Data shown below:

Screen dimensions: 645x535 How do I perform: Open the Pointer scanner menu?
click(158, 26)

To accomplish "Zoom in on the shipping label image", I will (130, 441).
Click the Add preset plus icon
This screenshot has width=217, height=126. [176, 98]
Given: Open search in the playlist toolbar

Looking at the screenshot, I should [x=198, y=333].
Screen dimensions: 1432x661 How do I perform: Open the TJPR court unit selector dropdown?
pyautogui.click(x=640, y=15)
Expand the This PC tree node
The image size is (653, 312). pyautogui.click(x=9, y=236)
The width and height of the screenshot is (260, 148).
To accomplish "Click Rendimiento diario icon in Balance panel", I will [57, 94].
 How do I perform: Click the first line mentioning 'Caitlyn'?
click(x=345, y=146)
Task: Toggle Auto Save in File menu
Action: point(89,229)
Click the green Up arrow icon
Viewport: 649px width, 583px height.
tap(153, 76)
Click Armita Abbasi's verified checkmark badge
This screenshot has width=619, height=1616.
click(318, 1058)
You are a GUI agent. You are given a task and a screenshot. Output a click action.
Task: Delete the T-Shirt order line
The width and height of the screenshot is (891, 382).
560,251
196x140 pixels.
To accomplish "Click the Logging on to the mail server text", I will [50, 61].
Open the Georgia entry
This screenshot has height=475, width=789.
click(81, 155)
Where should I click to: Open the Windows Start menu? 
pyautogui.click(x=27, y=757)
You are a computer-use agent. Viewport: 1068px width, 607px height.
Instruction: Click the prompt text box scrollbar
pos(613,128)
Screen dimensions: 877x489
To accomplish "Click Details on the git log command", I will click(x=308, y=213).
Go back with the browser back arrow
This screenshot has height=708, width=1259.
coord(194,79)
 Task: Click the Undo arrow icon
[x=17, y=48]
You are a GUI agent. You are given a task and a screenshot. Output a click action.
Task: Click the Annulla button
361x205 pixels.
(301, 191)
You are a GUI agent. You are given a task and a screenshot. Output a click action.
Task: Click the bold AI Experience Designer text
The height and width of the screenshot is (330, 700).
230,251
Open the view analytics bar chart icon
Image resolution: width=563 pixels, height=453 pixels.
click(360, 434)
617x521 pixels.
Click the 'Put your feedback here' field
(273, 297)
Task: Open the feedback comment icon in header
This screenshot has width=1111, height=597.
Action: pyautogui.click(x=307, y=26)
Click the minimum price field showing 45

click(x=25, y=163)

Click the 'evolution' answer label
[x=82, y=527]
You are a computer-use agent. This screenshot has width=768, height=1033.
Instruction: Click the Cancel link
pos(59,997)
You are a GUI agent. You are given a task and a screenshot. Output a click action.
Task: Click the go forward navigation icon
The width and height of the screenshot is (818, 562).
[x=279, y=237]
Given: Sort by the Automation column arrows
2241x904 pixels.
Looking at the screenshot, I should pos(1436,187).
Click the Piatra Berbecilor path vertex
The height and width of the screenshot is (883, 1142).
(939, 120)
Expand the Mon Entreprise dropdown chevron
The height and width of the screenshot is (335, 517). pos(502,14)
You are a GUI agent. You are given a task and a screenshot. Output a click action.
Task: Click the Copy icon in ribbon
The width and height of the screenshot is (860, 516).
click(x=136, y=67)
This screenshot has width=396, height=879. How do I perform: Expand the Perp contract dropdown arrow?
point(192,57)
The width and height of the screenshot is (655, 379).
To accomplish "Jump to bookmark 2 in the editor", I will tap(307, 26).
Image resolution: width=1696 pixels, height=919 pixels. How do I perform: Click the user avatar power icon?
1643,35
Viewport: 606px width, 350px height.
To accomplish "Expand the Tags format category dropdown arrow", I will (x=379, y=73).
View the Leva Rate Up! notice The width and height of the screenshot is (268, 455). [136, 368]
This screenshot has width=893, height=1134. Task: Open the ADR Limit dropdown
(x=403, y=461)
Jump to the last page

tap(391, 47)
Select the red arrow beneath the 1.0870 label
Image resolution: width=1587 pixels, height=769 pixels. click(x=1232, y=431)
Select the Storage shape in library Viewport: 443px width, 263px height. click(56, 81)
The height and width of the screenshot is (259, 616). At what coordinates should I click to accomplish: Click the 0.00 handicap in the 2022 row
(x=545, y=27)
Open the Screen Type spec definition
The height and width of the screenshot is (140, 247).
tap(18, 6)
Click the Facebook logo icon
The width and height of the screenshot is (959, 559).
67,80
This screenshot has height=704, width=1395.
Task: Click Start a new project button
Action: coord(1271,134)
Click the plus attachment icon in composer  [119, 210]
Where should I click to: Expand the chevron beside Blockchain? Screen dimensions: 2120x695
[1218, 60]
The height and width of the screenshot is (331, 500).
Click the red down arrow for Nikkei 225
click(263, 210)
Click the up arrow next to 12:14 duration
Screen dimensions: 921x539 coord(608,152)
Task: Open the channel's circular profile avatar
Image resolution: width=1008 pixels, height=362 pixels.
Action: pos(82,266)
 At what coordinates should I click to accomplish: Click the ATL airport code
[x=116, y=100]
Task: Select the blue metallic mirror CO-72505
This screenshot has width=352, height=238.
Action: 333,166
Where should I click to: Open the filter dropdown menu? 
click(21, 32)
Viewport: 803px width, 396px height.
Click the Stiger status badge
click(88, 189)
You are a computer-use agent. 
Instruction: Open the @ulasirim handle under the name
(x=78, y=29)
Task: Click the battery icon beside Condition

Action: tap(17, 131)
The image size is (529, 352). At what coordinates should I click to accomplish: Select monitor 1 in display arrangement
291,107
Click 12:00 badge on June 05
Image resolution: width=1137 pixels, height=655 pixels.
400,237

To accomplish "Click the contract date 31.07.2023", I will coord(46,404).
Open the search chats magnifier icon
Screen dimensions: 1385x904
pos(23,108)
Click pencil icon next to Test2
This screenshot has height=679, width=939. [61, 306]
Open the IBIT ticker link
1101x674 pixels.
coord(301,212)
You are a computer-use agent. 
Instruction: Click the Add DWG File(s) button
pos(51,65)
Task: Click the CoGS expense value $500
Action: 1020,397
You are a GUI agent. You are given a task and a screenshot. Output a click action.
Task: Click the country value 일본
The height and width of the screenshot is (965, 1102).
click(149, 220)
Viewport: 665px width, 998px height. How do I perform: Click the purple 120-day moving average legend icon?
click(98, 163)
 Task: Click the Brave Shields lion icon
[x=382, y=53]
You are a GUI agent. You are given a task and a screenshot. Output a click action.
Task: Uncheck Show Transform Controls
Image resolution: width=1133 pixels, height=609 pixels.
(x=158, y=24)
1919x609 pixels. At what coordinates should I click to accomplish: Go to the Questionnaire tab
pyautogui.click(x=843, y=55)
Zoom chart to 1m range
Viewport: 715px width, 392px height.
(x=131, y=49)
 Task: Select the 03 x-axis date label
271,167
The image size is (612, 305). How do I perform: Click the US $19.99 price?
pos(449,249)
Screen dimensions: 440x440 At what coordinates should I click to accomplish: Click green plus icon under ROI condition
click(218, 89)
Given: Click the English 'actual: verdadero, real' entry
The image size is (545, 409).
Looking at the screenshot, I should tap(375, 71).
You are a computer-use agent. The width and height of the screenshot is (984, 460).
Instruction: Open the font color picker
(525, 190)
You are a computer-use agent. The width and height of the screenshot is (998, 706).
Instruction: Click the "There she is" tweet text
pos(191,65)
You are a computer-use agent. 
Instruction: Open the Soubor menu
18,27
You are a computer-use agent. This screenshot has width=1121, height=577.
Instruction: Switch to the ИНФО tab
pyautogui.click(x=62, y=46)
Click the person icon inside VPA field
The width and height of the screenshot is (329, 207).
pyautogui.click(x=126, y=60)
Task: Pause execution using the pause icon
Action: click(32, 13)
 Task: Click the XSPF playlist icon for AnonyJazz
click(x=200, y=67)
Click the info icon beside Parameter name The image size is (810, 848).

End of Data shown.

Task description -> Write out each line of the data that holds the string "computer".

Written response ->
You are a computer-use agent. Viewport: 1068px width, 607px height.
You are a computer-use agent. This screenshot has width=768, height=1033.
You are a computer-use agent. 
You are a computer-use agent. 
You are a computer-use agent. The width and height of the screenshot is (984, 460).
You are a computer-use agent. The width and height of the screenshot is (998, 706).
You are a computer-use agent. 
You are a computer-use agent. This screenshot has width=1121, height=577.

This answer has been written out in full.